A practical first step is to set alerts in the form of thresholds for service level indicators (SLIs). These are simple metrics or thresholds you can track with automated monitoring tools, and which indicate when a serious problem might be happening or is about to happen.
Each incident may require a technical lead and a communications lead, each of whom reports to the incident commander. The technical lead, typically dictates the specific technical response to a given incident. In some cases, you may need more than one technical lead, depending on how many systems are impacted.
How to reduce the total time of corrective maintenance?
The total maintenance time goes from the minute the fault is detected to its resolution. The team should not waste too much time to report the fault to the technician in charge. However, if the repair time is too long, that could be an indicator that certain equipment needs to be replaced.
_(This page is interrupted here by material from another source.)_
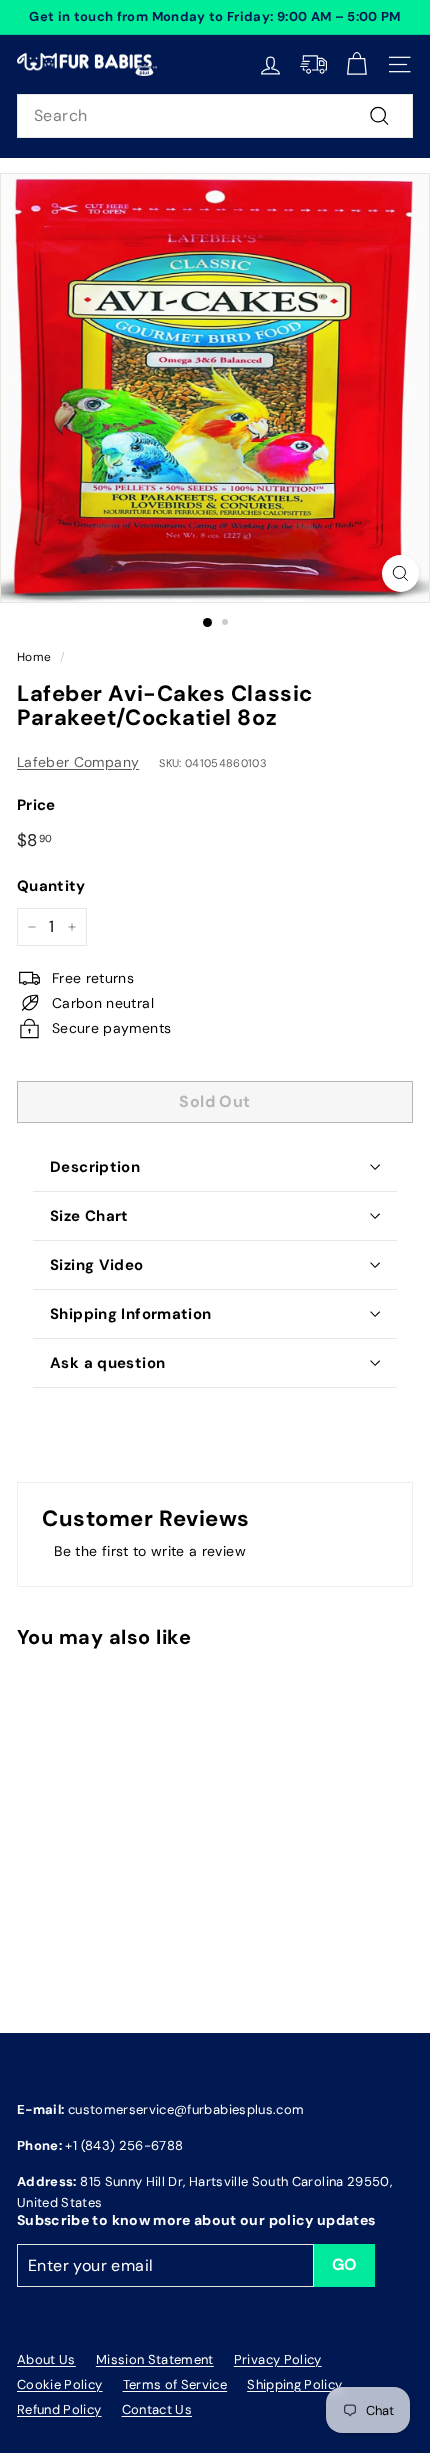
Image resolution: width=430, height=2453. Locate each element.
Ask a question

These are some strategies to reduce corrective maintenance time and allow your organization to operate more efficiently.
Strategies to improve accessibility should be executed during the design process of setting up a facility. Alternatively, modifications to the arrangement of assets can be done after identifying an opportunity to improve accessibility.
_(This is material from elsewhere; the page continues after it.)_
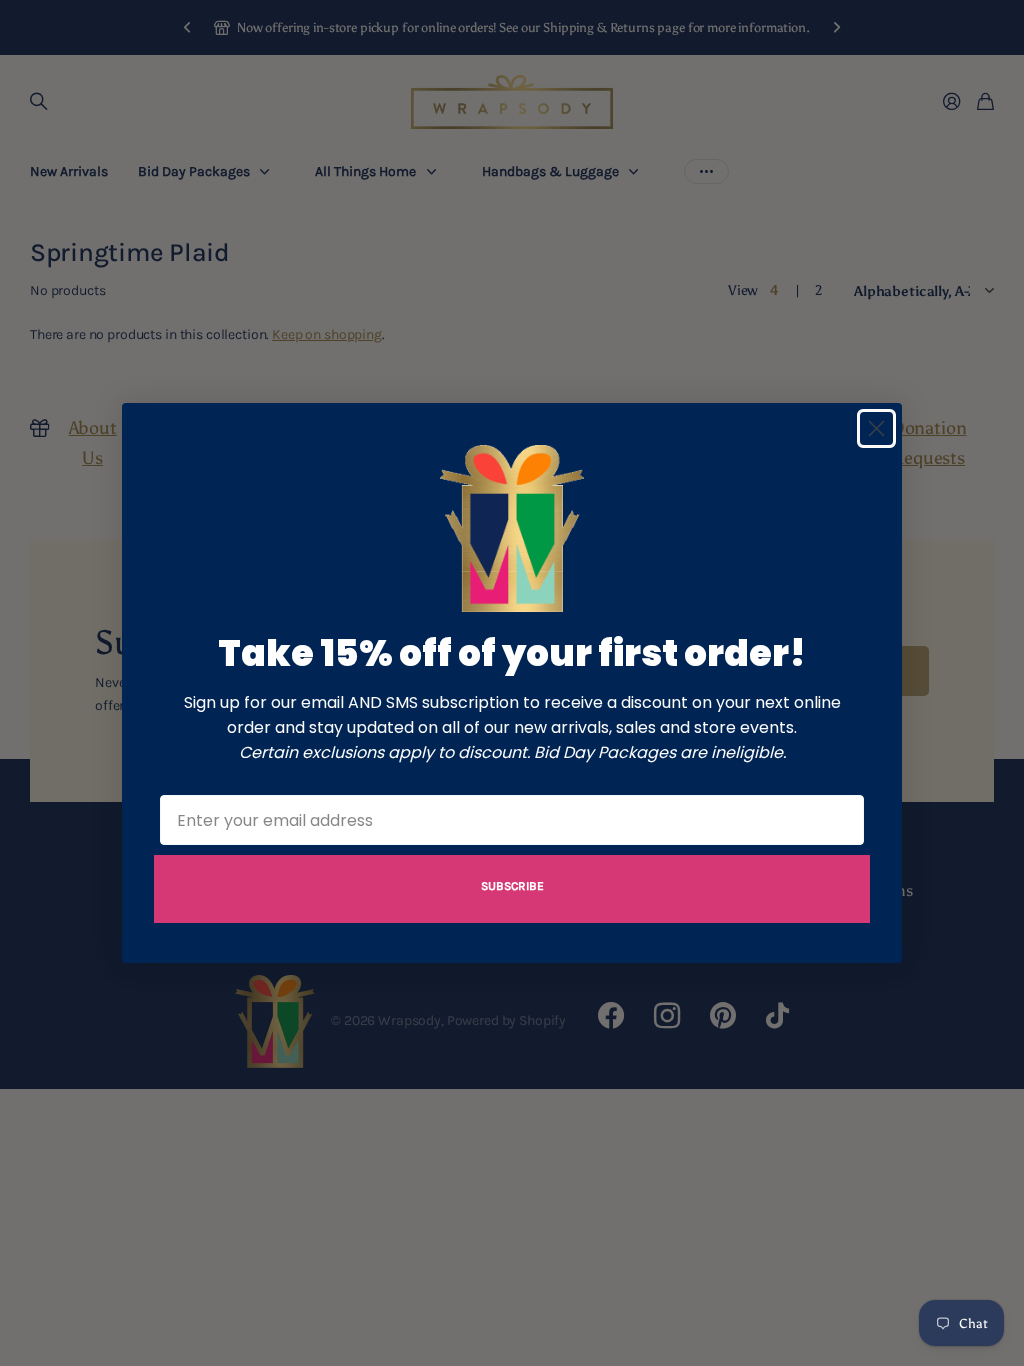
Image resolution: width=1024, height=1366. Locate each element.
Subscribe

Agreeably, the most challenging strategy to reduce corrective maintenance time is to improve workers’ skills in a way they could enhance their ability to recognize, locate, and isolate faults. Training workers and providing them with the technical ability to perform maintenance activities well seems to be the solution.
When replacing equipment parts, it helps to know what components can be physically or functionally interchanged without compromising the integrity of the asset. Interchangeable parts are particularly common with hardware items such as nozzles, hoses, fastening devices, common valves, etc. Improving interchangeability can reduce the corrective maintenance time by increasing the ease of removing and replacing similar components.
Account for human limitations
Corrective maintenance tasks are mainly performed by workers, so it is necessary to take into account human limitations when designing how assets and equipment are arranged. A big part of this strategy is to consider the ergonomics of the workplace.
How to reduce the number of repair actions?
If an operator notices that a particular machine or equipment is under-performing, a service technician should be called immediately. Acting fast can prevent a total malfunctioning of the asset and a complete shutdown of production. In the case of an emergency, the technical operations manager should be available to give a quick response and to review the protocol with the team.
Almost all equipment requires periodic revisions. In the case of heavy-duty machines, replacing some mechanical components regularly (often annually) is highly recommended. By using a good CMMS, you can even automate these notifications, ensuring that all maintenance is up to date and reducing the number of repair actions. By automating these notifications, it is easier to ensure that all maintenance is in order and you can reduce the number of repair actions.
Keep in mind that MTTR is important, but it is not the only metric. To get good results in the long term, you should put in place a strategy that coordinates a continuous stream of real-time data, alert policies, and tools to support incident-management processes. This is the best formula for systematically and efficiently resolving incidents. It’s also the best way to continuously reduce MTTR.